**Stated exercise**
Please rewrite the entries starting at the line that contains "The width and" and ending at the line that contains "pos(798,209)", swapping "input field" for "text box" and leaving everything else the same.

**Given records**
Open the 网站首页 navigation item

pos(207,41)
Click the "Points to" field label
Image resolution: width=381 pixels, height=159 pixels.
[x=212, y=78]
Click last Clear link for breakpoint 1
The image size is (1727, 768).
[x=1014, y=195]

==

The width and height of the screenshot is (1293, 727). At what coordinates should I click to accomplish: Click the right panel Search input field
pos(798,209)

---

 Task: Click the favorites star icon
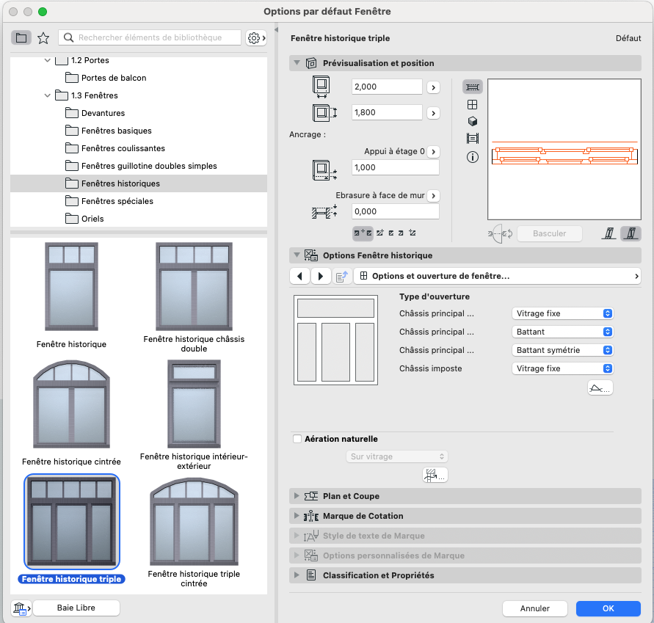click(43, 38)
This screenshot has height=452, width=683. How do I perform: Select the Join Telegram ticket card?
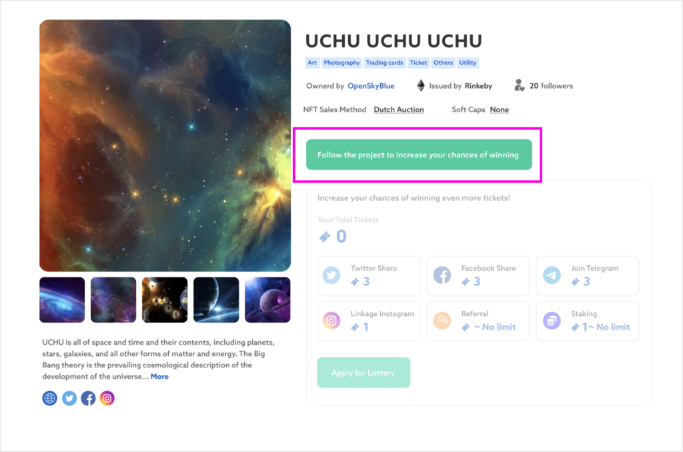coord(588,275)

**Answer for the task**
The width and height of the screenshot is (1293, 727). At what coordinates should I click to accomplish: Click the right panel Search text box
pos(798,209)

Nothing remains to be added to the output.